> TEXTE DE L'EXERCICE:

%%

Carlo Pettinato, 30 ans, je vis pour les sports sur pneus, avec et sans moteur, de préférence à crampons. Depuis 2017, je travaille au département marketing de Dainese. D’aussi loin que je me souvienne, mes passions ont toujours été l’enduro, le VTT et les rallyes. Après des années passées sur les pistes de course, j’ai ajouté une vieille Honda Africa Twin à ma moto tout-terrain. J’ai découvert un tout nouveau monde, beaucoup plus grand et coloré. Celui de l’exploration. En quittant la Sardaigne, une terre sauvage près de chez moi, je rêve des dunes du désert.
« Carlo, j’ai ramené l’Africa à la maison ! »
C’est Mirko, mon ami lui aussi passionné de voitures, motos et VTT, qui, après des années à courtiser et à envier mon Africa Twin 750 de 1993, a finalement décidé d’avoir la sienne dans son garage. Une RD04 de 1991, le modèle qui précède le mien, mais qu’importe. Il s’agit maintenant de la baptiser comme il se doit.
« Je passe le long week-end du 2 juin en Sardaigne, allons voir le rallye mondial et faire de belles balades tout-terrain dans le nord-est de l’île, ça te dit ? »

%%

> SECTION DES DONNÉES:
%%

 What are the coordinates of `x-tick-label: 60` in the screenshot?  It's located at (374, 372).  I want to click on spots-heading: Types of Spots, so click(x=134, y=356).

%%

> CONSIGNES:
[1] Recopiez le passage du texte sur Carlo Pettinato depuis « C’est Mirko, mon » jusqu'à « il se doit. » inclus.
[2] Pour chacune des affirmations suivantes, dites par oui ou par non si elle concorde avec le texte sur Carlo Pettinato, et citez les mots du texte qui permettent de trancher. (a) Carlo Pettinato travaille au département marketing de Dainese depuis 2017. (b) L'Africa Twin de Mirko est un modèle plus récent que celle de Carlo. (c) L'enduro, le VTT et les rallyes comptent depuis toujours parmi les passions de Carlo.

> RÉPONSES PAR CONSIGNE:
[1]
C’est Mirko, mon ami lui aussi passionné de voitures, motos et VTT, qui, après des années à courtiser et à envier mon Africa Twin 750 de 1993, a finalement décidé d’avoir la sienne dans son garage. Une RD04 de 1991, le modèle qui précède le mien, mais qu’importe. Il s’agit maintenant de la baptiser comme il se doit.

[2]
(a) Oui : « Depuis 2017, je travaille au département marketing de Dainese. »
(b) Non : « Une RD04 de 1991, le modèle qui précède le mien »
(c) Oui : « mes passions ont toujours été l’enduro, le VTT et les rallyes »